*Written task*: Gather every line of the material below that contains the word "cell" and copy each one out. Case counts.

*Task data*:
....

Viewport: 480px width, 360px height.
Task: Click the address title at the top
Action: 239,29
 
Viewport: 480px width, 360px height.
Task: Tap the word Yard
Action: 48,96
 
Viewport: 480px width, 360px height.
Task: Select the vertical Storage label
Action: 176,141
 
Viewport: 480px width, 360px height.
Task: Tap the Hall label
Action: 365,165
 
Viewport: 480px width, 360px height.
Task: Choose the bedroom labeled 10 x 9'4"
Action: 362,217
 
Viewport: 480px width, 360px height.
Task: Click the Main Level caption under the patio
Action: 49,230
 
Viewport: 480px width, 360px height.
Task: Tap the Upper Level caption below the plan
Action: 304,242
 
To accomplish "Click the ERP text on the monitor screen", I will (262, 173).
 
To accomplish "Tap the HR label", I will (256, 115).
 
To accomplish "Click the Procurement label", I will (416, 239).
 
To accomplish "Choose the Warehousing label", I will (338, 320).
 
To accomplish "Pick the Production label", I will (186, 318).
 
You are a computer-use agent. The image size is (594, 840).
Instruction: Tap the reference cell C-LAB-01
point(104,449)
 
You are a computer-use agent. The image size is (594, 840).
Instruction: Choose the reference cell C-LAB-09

....

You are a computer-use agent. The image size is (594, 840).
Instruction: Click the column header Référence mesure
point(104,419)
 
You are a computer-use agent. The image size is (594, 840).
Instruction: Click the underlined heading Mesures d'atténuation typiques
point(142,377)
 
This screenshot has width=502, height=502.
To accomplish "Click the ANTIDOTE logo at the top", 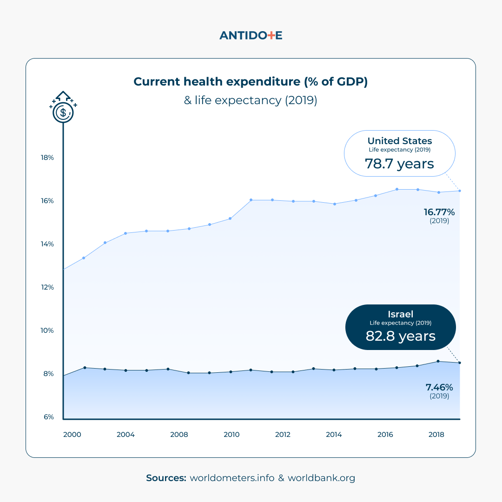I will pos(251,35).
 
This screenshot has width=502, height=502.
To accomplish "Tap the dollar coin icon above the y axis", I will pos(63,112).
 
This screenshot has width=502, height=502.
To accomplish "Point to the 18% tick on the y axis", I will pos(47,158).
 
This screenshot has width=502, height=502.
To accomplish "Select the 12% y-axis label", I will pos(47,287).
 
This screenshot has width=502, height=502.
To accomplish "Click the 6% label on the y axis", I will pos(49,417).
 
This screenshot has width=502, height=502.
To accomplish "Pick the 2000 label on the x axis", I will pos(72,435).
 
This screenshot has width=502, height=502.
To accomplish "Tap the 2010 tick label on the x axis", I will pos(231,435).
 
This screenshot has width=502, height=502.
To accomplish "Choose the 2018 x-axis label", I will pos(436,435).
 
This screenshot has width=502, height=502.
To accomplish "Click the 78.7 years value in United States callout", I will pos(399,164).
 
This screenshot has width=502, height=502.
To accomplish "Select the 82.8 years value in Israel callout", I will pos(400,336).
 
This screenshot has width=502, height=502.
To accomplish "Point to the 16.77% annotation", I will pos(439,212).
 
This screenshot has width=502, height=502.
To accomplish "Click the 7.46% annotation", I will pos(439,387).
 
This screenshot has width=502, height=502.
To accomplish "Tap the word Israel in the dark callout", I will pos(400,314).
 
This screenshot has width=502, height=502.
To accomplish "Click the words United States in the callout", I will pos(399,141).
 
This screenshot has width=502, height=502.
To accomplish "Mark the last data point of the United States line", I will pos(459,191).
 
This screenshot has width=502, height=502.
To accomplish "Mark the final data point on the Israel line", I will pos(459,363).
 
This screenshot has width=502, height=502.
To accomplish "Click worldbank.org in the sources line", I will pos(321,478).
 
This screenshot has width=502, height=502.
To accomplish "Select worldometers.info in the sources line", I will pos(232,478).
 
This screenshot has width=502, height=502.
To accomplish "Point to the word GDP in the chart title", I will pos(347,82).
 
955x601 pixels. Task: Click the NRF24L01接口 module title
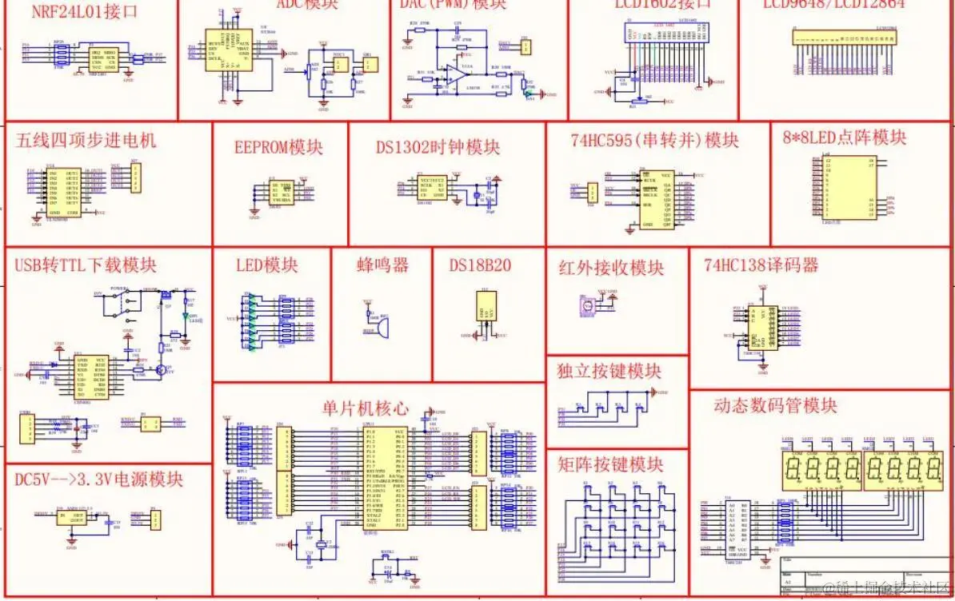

....

*Complete output*:
Instruction: Tap the reference cell C-LAB-01
Instruction: Choose the reference cell C-LAB-09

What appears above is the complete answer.